[EXERCISE INSTRUCTIONS] With the pictures omitted, set down exactly the lines from the one that contains "Tap the battery indicator icon" through the last line of the data.

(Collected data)

= Beginning of Section =

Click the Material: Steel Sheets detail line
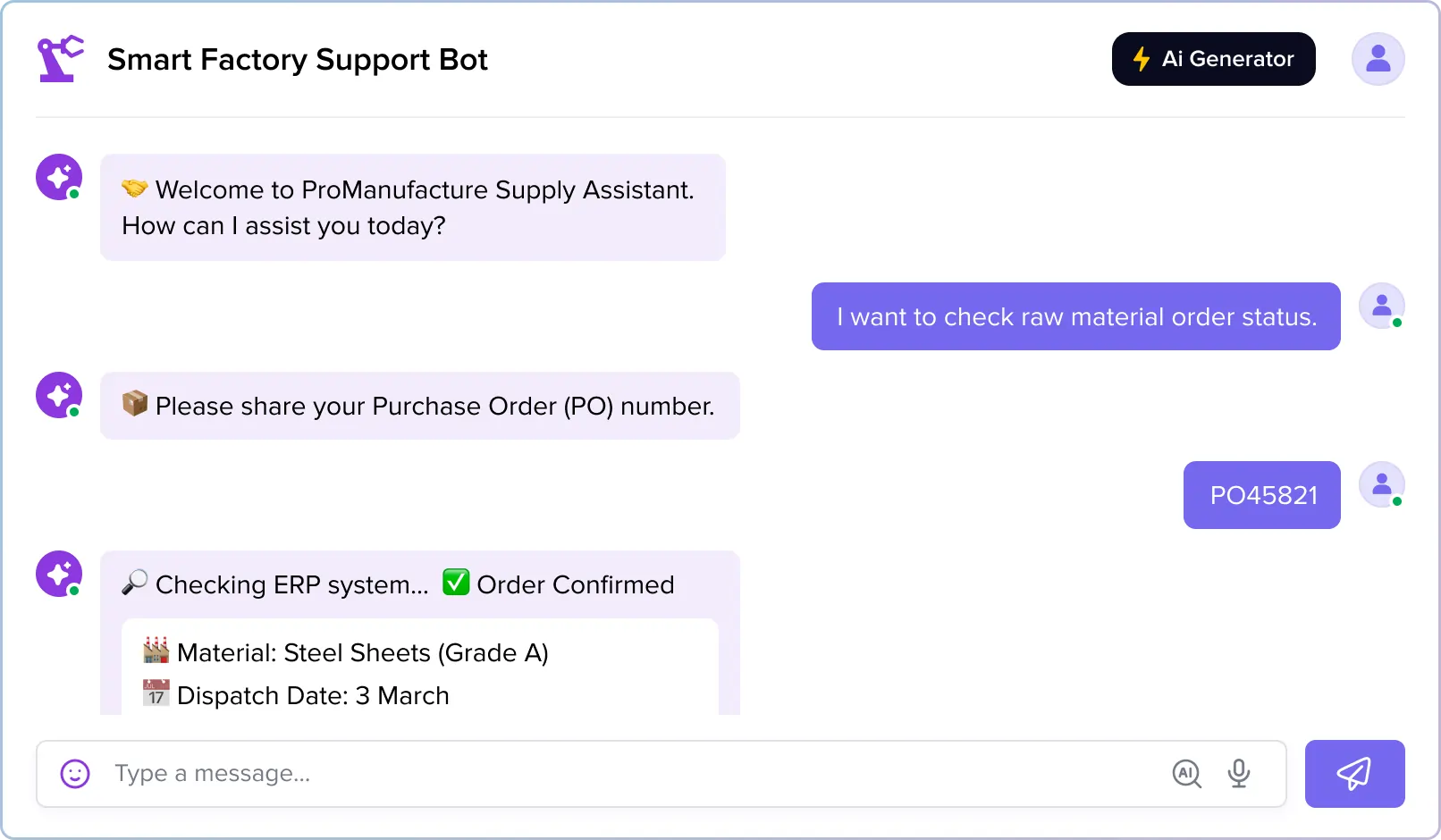The height and width of the screenshot is (840, 1441). [346, 652]
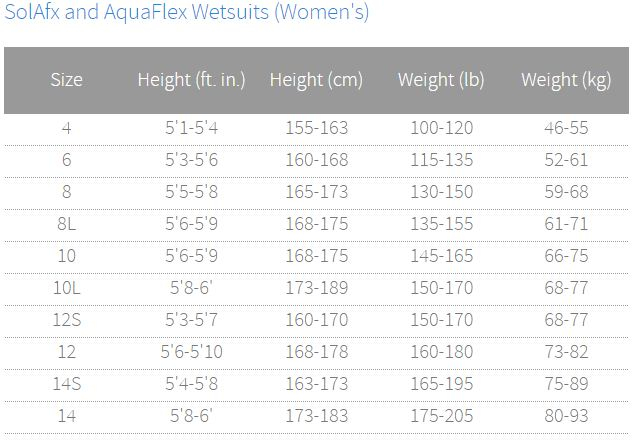This screenshot has height=445, width=635.
Task: Select the size 12S row label
Action: pos(66,320)
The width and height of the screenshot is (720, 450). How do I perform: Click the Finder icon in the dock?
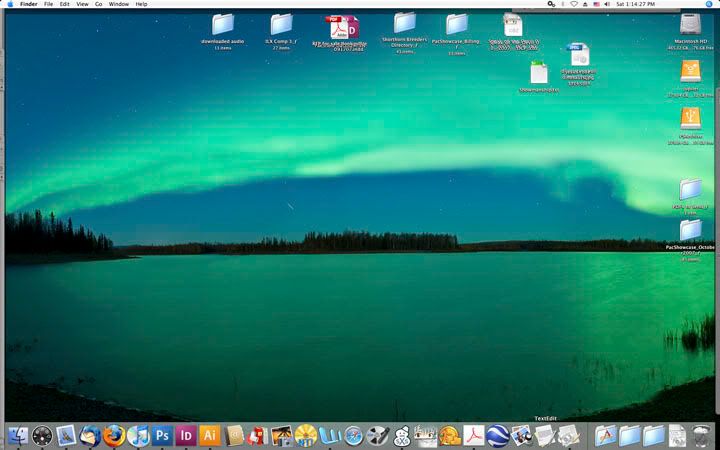click(18, 435)
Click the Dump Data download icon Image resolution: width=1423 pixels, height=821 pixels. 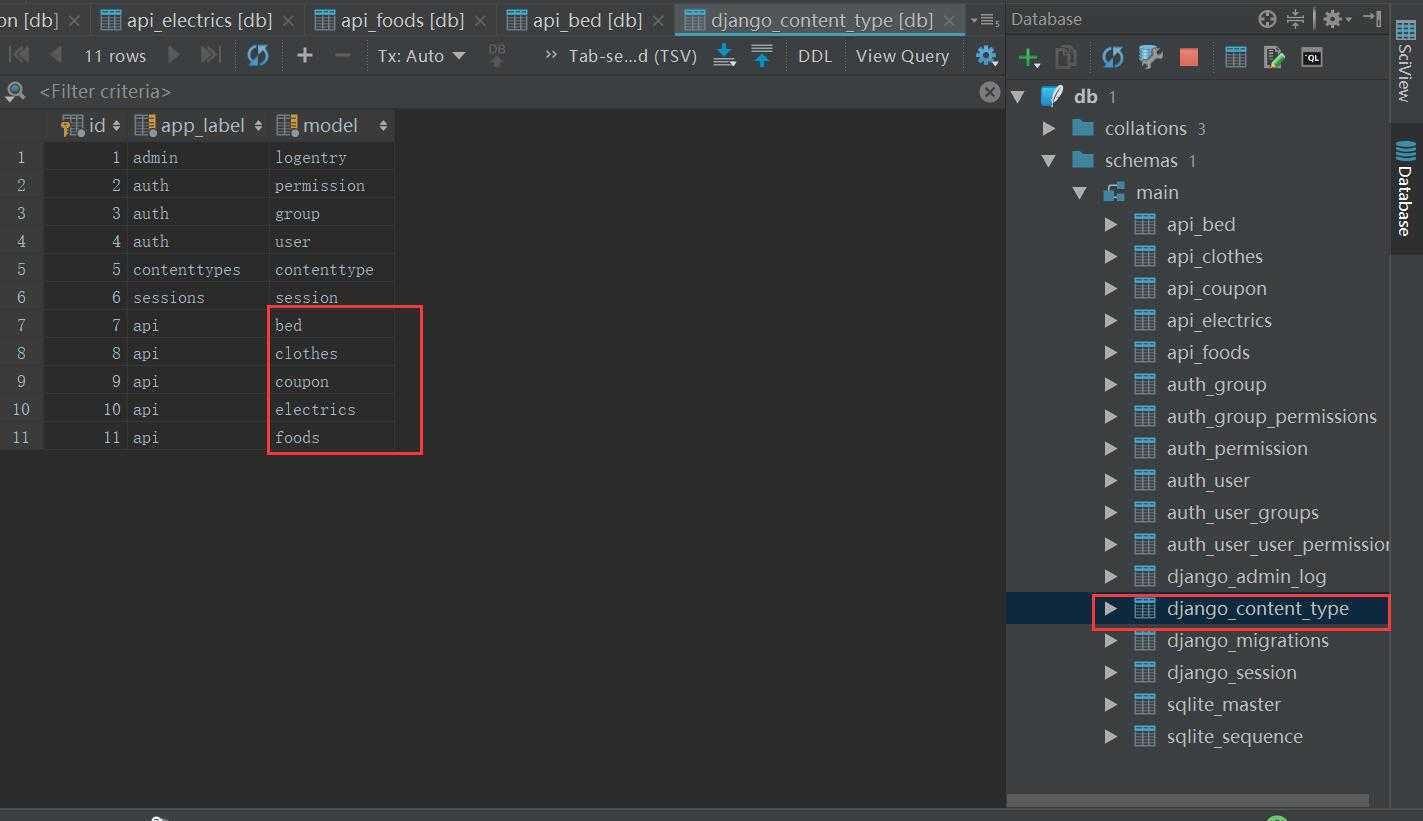724,56
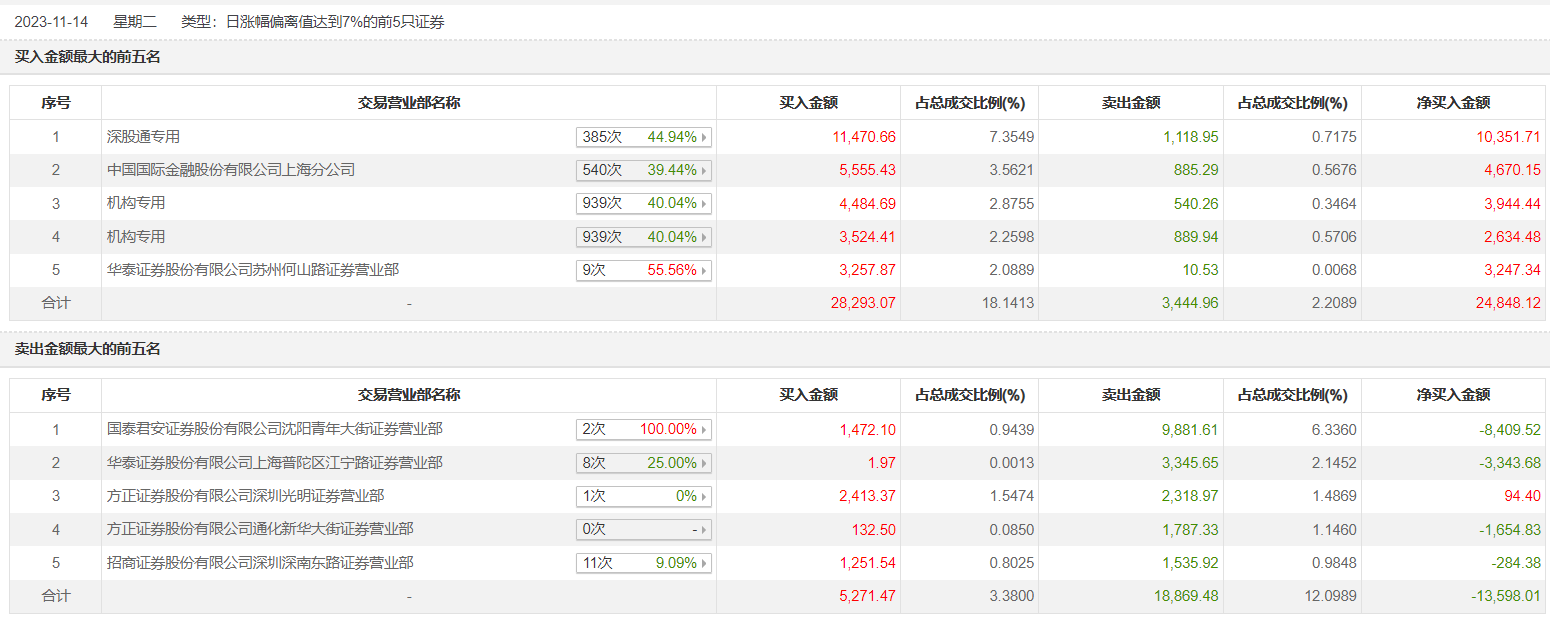
Task: Open 方正证券深圳光明证券营业部 link
Action: 245,496
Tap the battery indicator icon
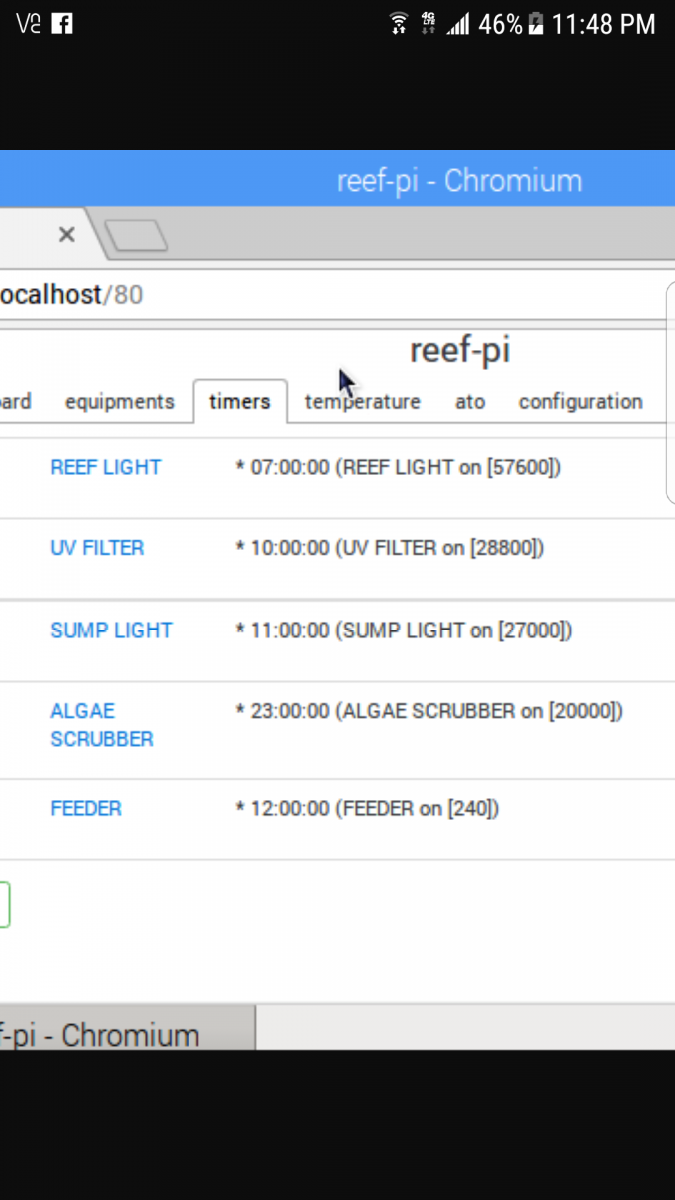Image resolution: width=675 pixels, height=1200 pixels. click(535, 24)
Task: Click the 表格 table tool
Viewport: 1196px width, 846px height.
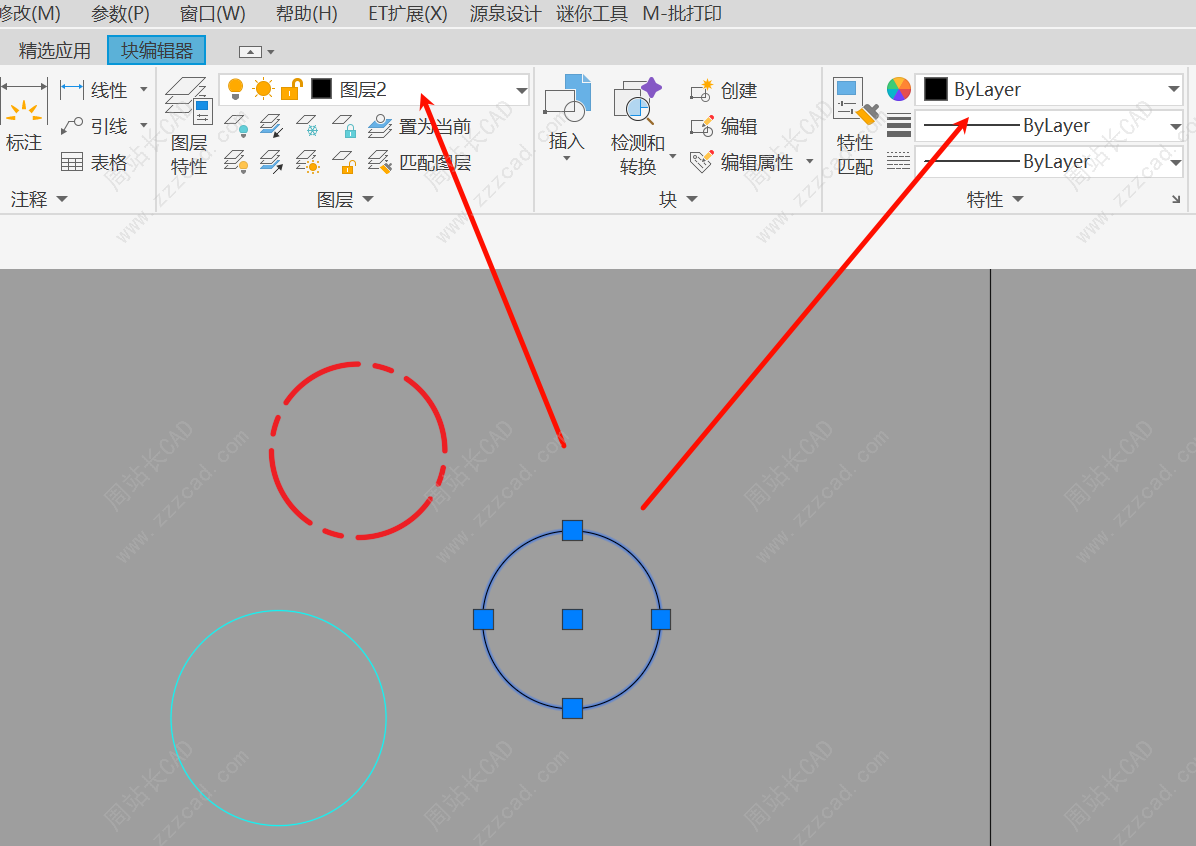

= End of Section =

[EXERCISE RESPONSE]
Tap the battery indicator icon
Image resolution: width=675 pixels, height=1200 pixels. click(535, 24)
Task: Click the 表格 table tool
Viewport: 1196px width, 846px height.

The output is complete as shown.